Ce qu'il faut savoir sur les Bénéfices Non Commerciaux (BNC)
La catégorie des bénéfices non commerciaux, connus sous l'acronyme BNC, concerne principalement les activités libérales et les professions réglementées.
La loi a donné une définition précise à l'activité libérale.
Ainsi, selon les dispositions légales, est un professionnel libéral toute personne « exerçant à titre habituel, de manière indépendante et sous sa responsabilité, une activité de nature généralement civile ayant pour objet d'assurer, dans l'intérêt du client ou du public, des prestations principalement intellectuelles, techniques ou de soins mises en œuvre au moyen de qualifications professionnelles appropriées et dans le respect de principes éthiques ou d'une déontologie professionnelle, sans préjudice des dispositions législatives applicables aux autres formes de travail indépendant. »
Relèvent ainsi de la catégorie des bénéfices non commerciaux :
Les professions libérales réglementées :
Professionnels de santé : médecins, dentistes, kinésithérapeutes, infirmiers libéraux, psychologues, orthophonistes
Professionnels du droit : avocats, notaires, huissiers, greffiers
Professionnels du chiffre : experts-comptables, commissaires aux comptes, consultants fiscaux
Architectes, géomètres-experts, métreurs
Les professions libérales non réglementées :
Consultants en management, formateurs, coachs
Designers, graphistes, photographes (activité artistique)
Développeurs web (selon la nature de la prestation)
Rédacteurs, journalistes indépendants
Les activités de charges et offices :
Notaires, huissiers, greffiers
Administrateurs judiciaires
Autres revenus relevant des BNC :
Droits d'auteur et revenus de la propriété littéraire, artistique et industrielle
Revenus de certaines professions des secteurs de la communication et de l'information
Les sous-locations d'immeubles nus
Revenus des membres du clergé
Revenus des inventeurs (brevets, licences)
Ce qu'il faut savoir sur les Bénéfices Industriels et Commerciaux (BIC)
Les Bénéfices Industriels et Commerciaux ou BIC regroupent les professions artisanales, industrielles ou commerciales. La plupart des sociétés relèvent de cette catégorie.
Est commerçant, selon la loi, celui qui effectue des actes de commerce et en fait sa profession habituelle.

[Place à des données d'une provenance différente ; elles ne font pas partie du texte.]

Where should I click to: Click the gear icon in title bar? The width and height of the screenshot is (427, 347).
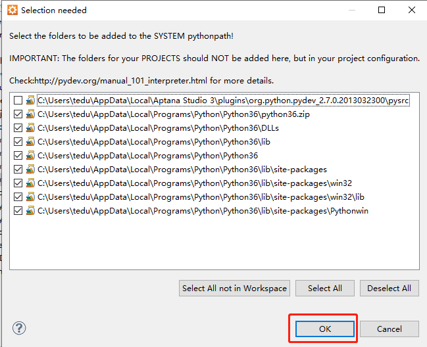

Le Code de commerce dresse une liste des activités commerciales. À cette liste s'ajoutent les domaines d'activités ci-après appartenant également à la catégorie de BIC :
Les activités commerciales :
Achat-revente de marchandises, denrées, fournitures
Commerce de détail et de gros
Activités de négoce et courtage
Locations meublées (si caractère répétitif et organisé)
Les activités artisanales :
Bâtiment et travaux publics : maçonnerie, plomberie, électricité, menuiserie
Alimentation : boulangerie, pâtisserie, charcuterie, traiteur
Services à la personne : coiffure, esthétique, réparation
Artisanat d'art : ébénisterie, bijouterie, couture
Les activités industrielles :
Production, transformation, fabrication
Activités assimilées aux BIC : Certaines activités ne sont assimilées à des activités commerciales que lorsqu'elles sont exercées à titre professionnel :
Les professionnels de l'immobilier (agents immobiliers, promoteurs)
Activités de marchand de biens
Les personnes mettant des fonds de commerce en location-gérance
Les bailleurs d'établissements équipés (hôtels, cliniques, etc.)
Exploitants de salles de spectacle, de sport
Activités de prestations de services commerciales
REMARQUES : Dans certains cas, la qualification de certaines activités peut entraîner une ambiguïté. C'est notamment le cas de certains métiers du Web et du numérique :
Activités BIC :
Création de sites web "vitrine" standardisés
Vente de logiciels ou applications
Hébergement web, infogérance
Activités BNC :
Conseil en stratégie digitale
Création de sites web sur-mesure nécessitant une analyse approfondie
Formation en informatique
Audit et conseil en système d'information
Afin de répondre à cette question, il est judicieux, lors de la création de l'entreprise, de se renseigner auprès des services des impôts ou d'un expert-comptable.
Enfin, si l'activité évolue ou change de nature, il peut être nécessaire de modifier les statuts de l'entreprise et de procéder à un changement d'activité principale.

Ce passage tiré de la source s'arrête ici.